● What you should do
Rewrite the entries below, replacing "Screen dimensions" with "Screen size" and keeping everything else the same.

● Record extracts
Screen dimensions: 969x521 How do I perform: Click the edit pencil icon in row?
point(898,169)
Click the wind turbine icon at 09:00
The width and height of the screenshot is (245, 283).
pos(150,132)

● Worked solution
Screen size: 969x521 How do I perform: Click the edit pencil icon in row?
point(898,169)
Click the wind turbine icon at 09:00
The width and height of the screenshot is (245, 283).
pos(150,132)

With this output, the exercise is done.